A trust is a valuable estate planning tool that offers flexibility and control over the distribution of your assets. One essential aspect of managing a trust is opening a bank account in its name. This article will explore the key factors to consider when opening a trust bank account, including the required documentation, account types, and potential tax implications.
Required Documentation
When opening a bank account for a trust, financial institutions require specific documents to verify the trust’s existence and confirm the identity of the trustee(s). These documents typically include:
- Certificate of trust: Also known as a trust abstract, this document is a highly condensed version of the trust agreement. It includes the trust’s essential details, including the names of the grantor, trustee, and beneficiaries, without revealing sensitive information about the beneficiaries or assets. We recommend that you start by providing only this document, which will be accepted as sufficient by most financial institutions.
- Affidavit of trust: This document is very similar to the certificate of trust, but is a longer, more complete summary of the trust. If the bank will not accept the certificate of trust, the affidavit of trust should be provided.
- The trust agreement itself: We strongly recommend that you not provide the entire trust to the financial institution. The certificate or affidavit of trust each contain all of the information that should be needed, and there is really no good reason for the bank to see every single provision of your entire trust. If the financial institution insists, you have to decide if you want to reveal the entire trust, or if you should perhaps consider using a different bank.
- Tax Identification Number (TIN): A trust requires its own TIN, which can be obtained from the IRS.
- Identification of the trustee(s): Banks will request personal identification, such as a driver’s license or passport, to confirm the trustee’s identity.
Types of Trust Accounts
There are various types of trust accounts, depending on the trust’s purpose and structure. Common trust account types include:
- Revocable trust accounts: These accounts are associated with revocable living trusts, allowing the grantor to retain control over the trust assets and make changes to the trust during their lifetime.
- Irrevocable trust accounts: These accounts are linked to irrevocable trusts, where the grantor relinquishes control over the trust assets and cannot make changes to the trust.
- Testamentary trust accounts: These accounts are created after the grantor’s death according to the terms of their will.
Choose the account type that best aligns with your trust’s purpose and structure.
Co-Trustees and Authorized Signers
If your trust has co-trustees, the bank may require all co-trustees to be present when opening the account.

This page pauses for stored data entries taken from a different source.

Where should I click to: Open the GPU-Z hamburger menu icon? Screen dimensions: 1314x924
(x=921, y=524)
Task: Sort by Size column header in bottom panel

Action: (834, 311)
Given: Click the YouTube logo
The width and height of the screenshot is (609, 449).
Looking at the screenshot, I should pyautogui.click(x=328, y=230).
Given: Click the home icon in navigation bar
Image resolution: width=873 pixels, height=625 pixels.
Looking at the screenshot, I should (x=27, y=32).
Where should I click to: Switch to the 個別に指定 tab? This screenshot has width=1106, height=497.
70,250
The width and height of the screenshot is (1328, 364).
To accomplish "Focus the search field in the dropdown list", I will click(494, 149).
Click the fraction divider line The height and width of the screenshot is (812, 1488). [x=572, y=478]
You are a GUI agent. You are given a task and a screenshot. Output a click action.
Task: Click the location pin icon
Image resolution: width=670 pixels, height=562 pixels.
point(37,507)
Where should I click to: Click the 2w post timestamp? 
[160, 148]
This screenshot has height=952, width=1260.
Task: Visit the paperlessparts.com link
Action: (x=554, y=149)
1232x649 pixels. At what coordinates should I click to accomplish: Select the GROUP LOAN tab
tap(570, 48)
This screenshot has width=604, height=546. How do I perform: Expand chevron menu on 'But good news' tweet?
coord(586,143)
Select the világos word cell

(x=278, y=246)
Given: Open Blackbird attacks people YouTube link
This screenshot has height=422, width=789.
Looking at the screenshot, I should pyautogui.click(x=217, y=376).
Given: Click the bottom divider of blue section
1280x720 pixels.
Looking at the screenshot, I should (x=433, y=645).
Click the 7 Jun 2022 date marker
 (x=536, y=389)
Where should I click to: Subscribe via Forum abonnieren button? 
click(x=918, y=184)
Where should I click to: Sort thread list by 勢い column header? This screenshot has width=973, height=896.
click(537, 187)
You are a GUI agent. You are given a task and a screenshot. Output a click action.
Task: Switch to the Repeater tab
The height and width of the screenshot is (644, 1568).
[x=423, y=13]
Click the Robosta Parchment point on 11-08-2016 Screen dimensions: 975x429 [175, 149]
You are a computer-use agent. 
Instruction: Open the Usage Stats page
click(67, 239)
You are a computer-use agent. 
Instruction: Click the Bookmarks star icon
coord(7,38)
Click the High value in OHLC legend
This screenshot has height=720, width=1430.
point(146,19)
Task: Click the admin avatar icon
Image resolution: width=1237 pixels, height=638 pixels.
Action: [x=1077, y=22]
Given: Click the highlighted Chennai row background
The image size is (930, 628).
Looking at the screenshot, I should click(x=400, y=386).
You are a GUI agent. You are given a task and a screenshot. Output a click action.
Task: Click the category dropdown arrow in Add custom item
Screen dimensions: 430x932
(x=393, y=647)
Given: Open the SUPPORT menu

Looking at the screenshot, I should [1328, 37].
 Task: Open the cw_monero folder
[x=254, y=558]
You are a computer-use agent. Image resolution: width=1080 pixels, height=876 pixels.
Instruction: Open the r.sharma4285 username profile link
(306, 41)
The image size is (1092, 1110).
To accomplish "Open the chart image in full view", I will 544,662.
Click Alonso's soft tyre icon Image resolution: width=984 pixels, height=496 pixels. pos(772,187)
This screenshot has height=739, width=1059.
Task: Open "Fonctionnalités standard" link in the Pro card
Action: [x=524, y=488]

Additionally, banks may ask for a resolution or agreement, signed by all co-trustees, outlining the trust’s banking authority and authorized signers.
Tax Implications
Trusts are subject to specific tax rules, and the trust bank account may generate interest or other income. Consult with a tax professional to understand your trust’s tax obligations and ensure proper tax reporting.
Ongoing Account Maintenance
Once the trust bank account is open, the trustee(s) must maintain accurate records and provide regular account statements to the beneficiaries or other required parties. This transparency helps ensure proper trust administration and compliance with the trust’s terms.
Conclusion
Opening a bank account in the name of a trust is a crucial step in administering and managing the trust’s assets. Understanding the required documentation, account types, and potential tax implications will help you navigate the process efficiently. If you have additional questions, our Phoenix, Arizona trust attorneys are here to help ensure your trust bank account complies with all legal and tax requirements. Simply contact our office at (602) 274-4400 to schedule an appointment.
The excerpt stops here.